2 min read · 331 words

Pain is the system’s report that something is damaged or threatened — and like all reports, it is information, not the thing itself.

The hardware has a signal system dedicated to flagging tissue damage, structural strain, and threat to the organism. The signal arrives as pain. It is loud by design — the system needs the operator to attend to it because the underlying condition may require action. The loudness is functional. So is the report.


The category to distinguish: acute pain (signal that something is wrong right now and requires response) versus chronic pain (signal system that has gotten stuck in the on position, often after the original damage has resolved). The two require different operator responses. Acute pain wants the cause addressed. Chronic pain often requires the signal system itself to be addressed — through movement, mental retraining, medication, or some combination — because the cause is no longer the signal’s basis.

The mind compounds the report. The signal arrives, and the mind adds: this means something terrible, this will never end, this is unfair, I can’t bear this. The Suffering entry covered this addition. The pain is the sensation. The suffering is what the mind builds on top of it. The operator who can separate the two has not eliminated the pain, but has stopped the second layer from amplifying it.


From the chair: when pain arrives, run the assessment. What is the signal reporting. Does it indicate damage that requires medical attention, or is it familiar pain the system produces under certain conditions. Is movement helping or worsening it. Is the mind adding interpretation that the sensation alone wouldn’t carry.

For acute pain: address the cause. For chronic pain: work with the signal system over time, not against it. For all pain: distinguish what the body is reporting from what the mind is making of the report.

The pain is real. The story about the pain is optional.

(Data entries)
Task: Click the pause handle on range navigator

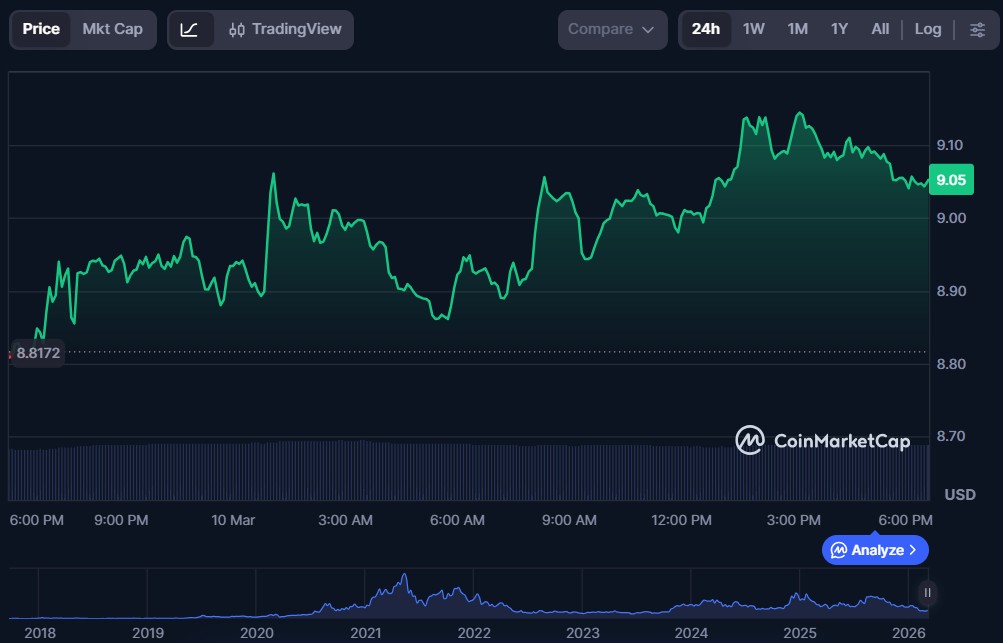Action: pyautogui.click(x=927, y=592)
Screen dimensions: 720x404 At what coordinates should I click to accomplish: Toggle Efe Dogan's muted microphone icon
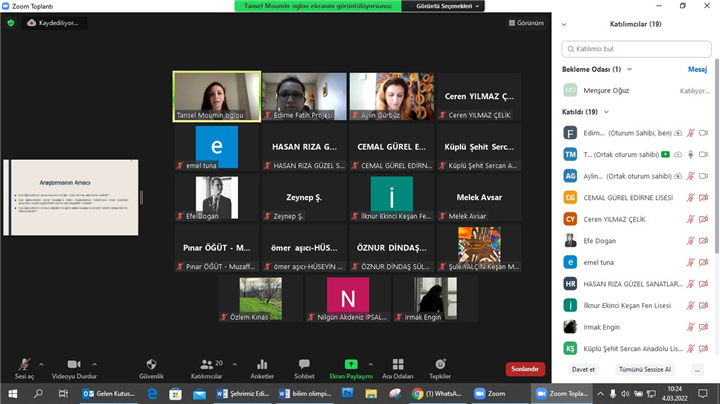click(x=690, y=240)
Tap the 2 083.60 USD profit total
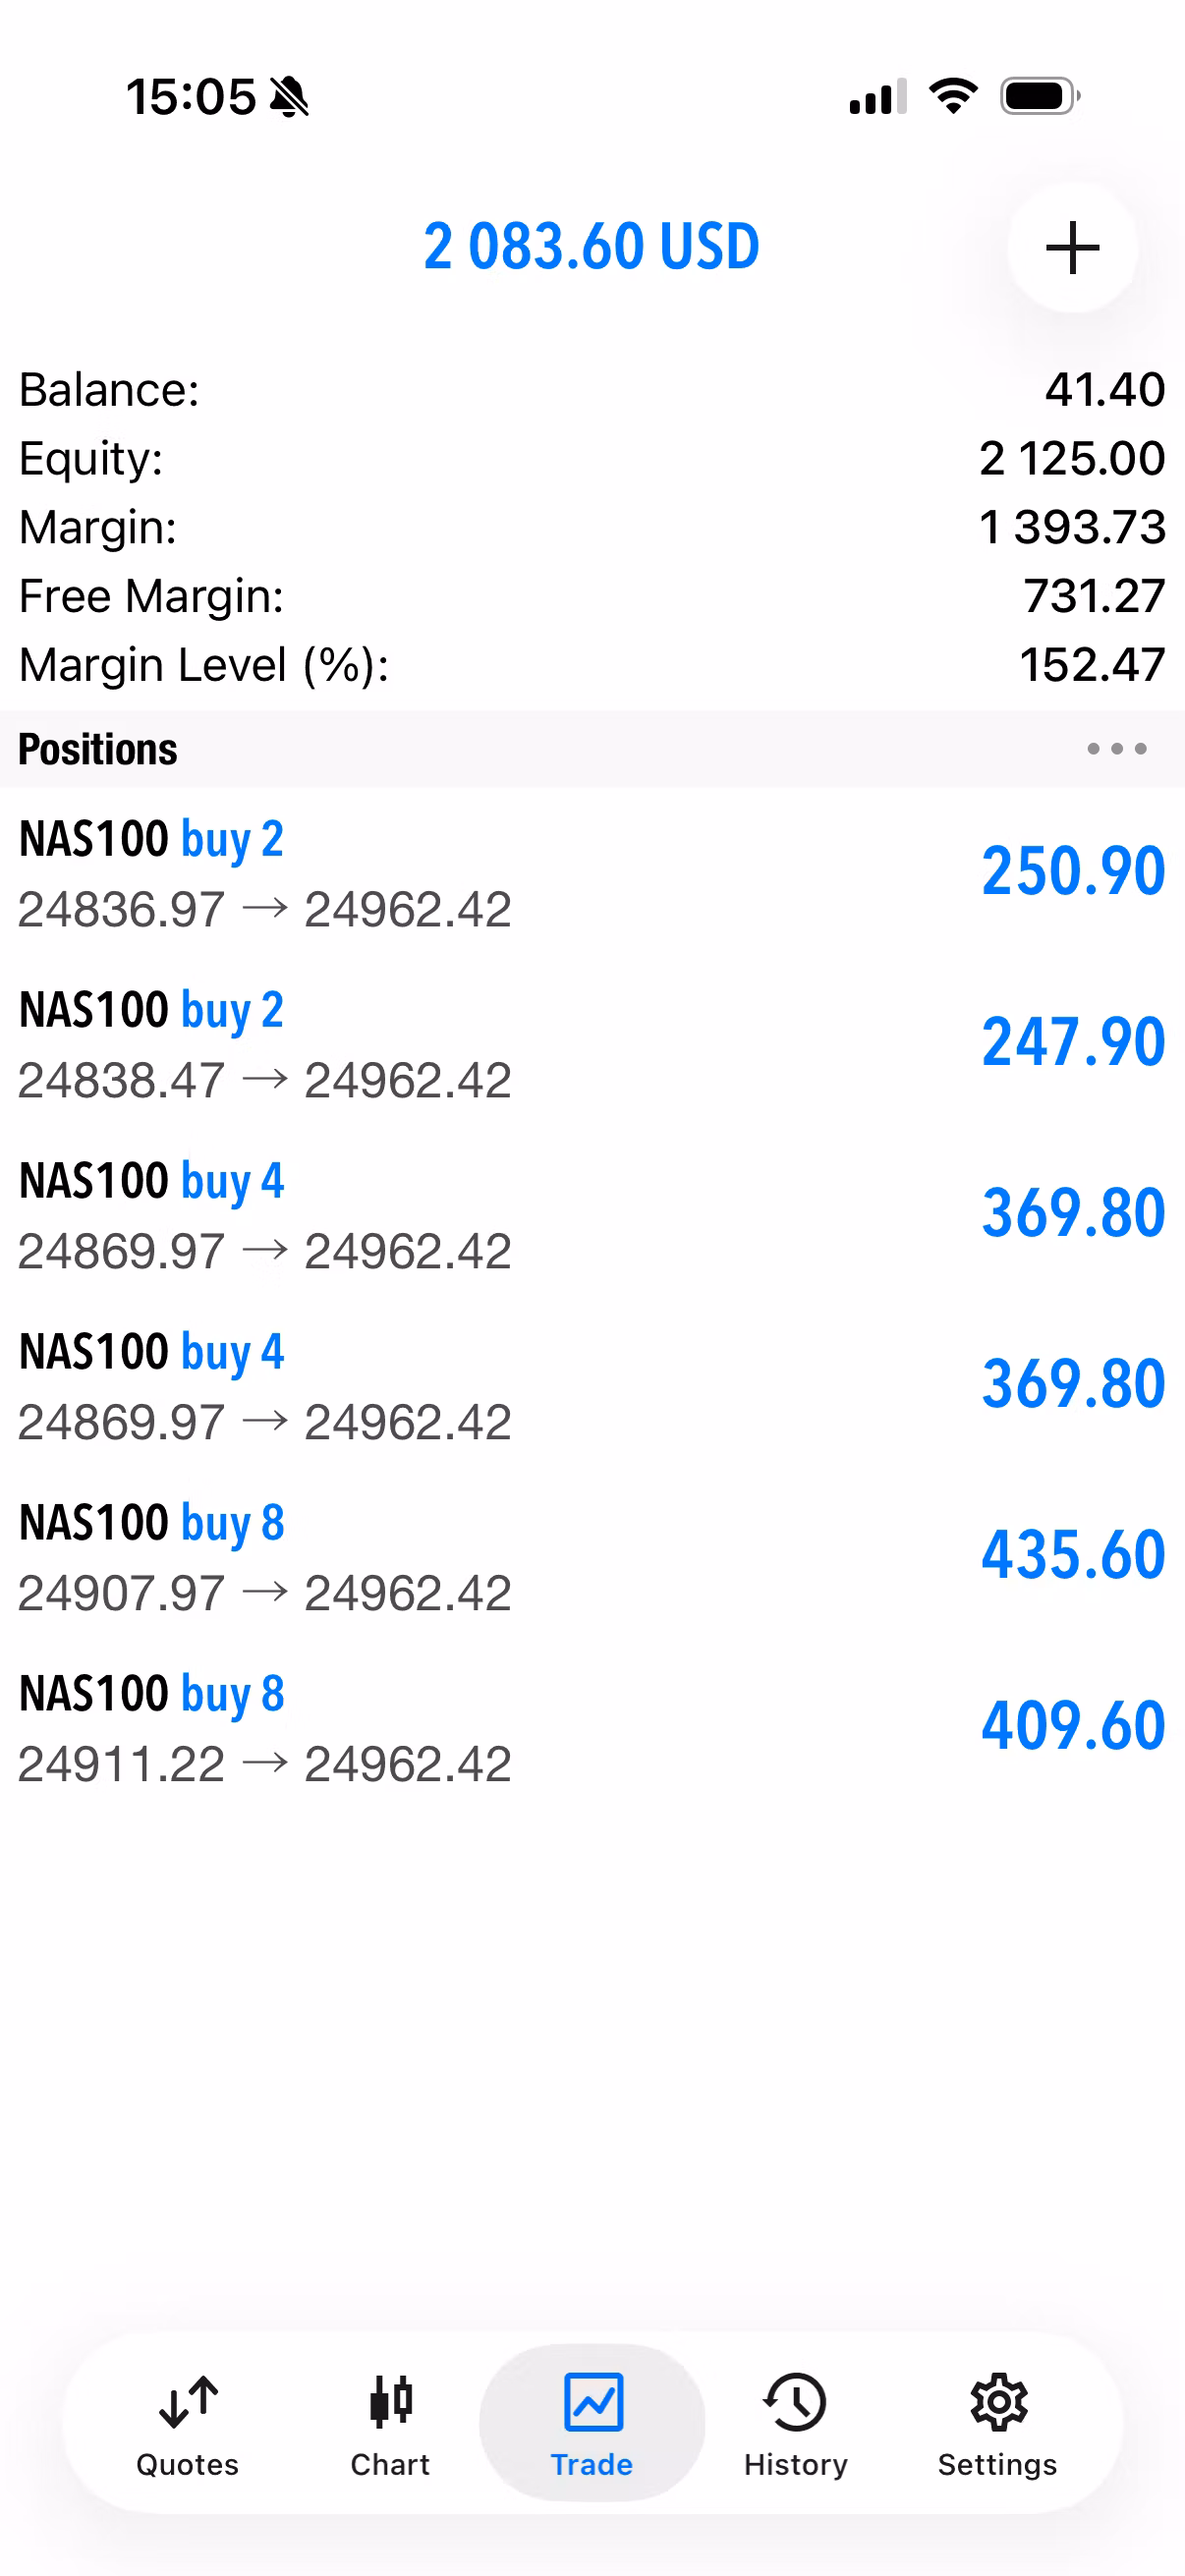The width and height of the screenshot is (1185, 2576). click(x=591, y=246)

- _YOUR TASKS_:
• A. Using the piece on pain, decide whether each statement agrees with it. Give yes or no for each, and quote the words from the piece that decide it.
(i) Chronic pain often continues after the original damage has resolved.
(ii) An operator who separates pain from suffering has eliminated the pain.
(iii) The loudness of pain is a flaw in the system.
• B. Answer these questions from the piece on pain:
(i) What does acute pain want?
(ii) Which entry covered the mind's addition to the pain signal?
(iii) How many words long is the piece listed as?
• C. Write out the part of the piece on pain between "The category to" and "the signal’s basis.", inclusive.

- _ANSWERS FOR THIS EXERCISE_:
• A.
(i) Yes: "signal system that has gotten stuck in the on position, often after the original damage has resolved"
(ii) No: "has not eliminated the pain, but has stopped the second layer from amplifying it"
(iii) No: "It is loud by design"

• B.
(i) It wants the cause addressed.
(ii) The Suffering entry.
(iii) 331 words.

• C.
The category to distinguish: acute pain (signal that something is wrong right now and requires response) versus chronic pain (signal system that has gotten stuck in the on position, often after the original damage has resolved). The two require different operator responses. Acute pain wants the cause addressed. Chronic pain often requires the signal system itself to be addressed — through movement, mental retraining, medication, or some combination — because the cause is no longer the signal’s basis.